Problem description -
Since only the words are wanted, reproduce every entry exactly and leave the images behind.

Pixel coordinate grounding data
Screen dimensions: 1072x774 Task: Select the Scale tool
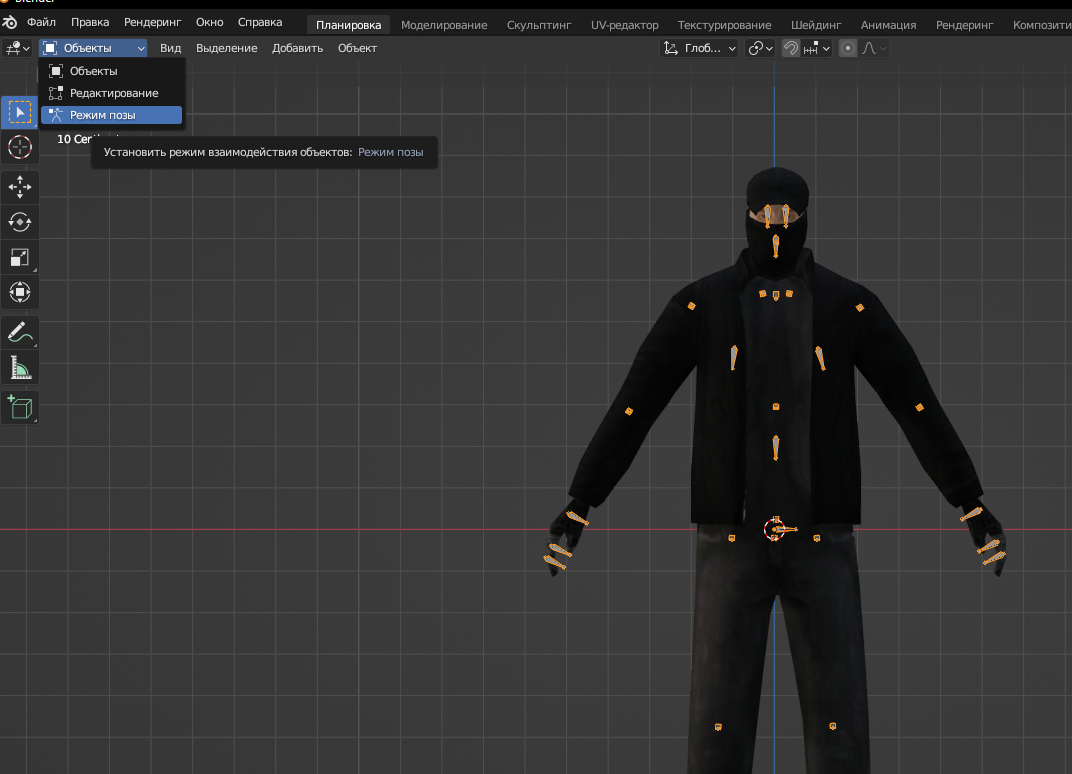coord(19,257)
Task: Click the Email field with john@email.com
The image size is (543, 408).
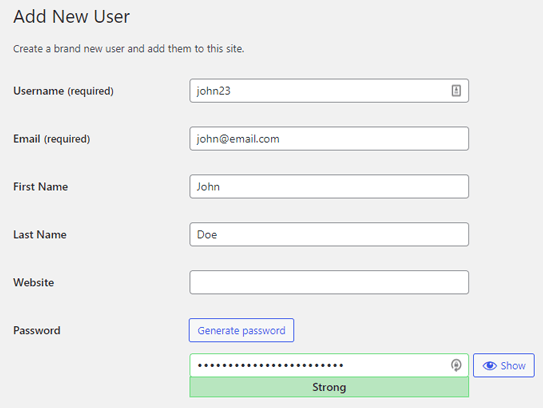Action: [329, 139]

Exercise answer -
Screen dimensions: 1072x774 Task: Select the Scale tool
coord(19,257)
Task: Click the Email field with john@email.com
The image size is (543, 408).
Action: [329, 139]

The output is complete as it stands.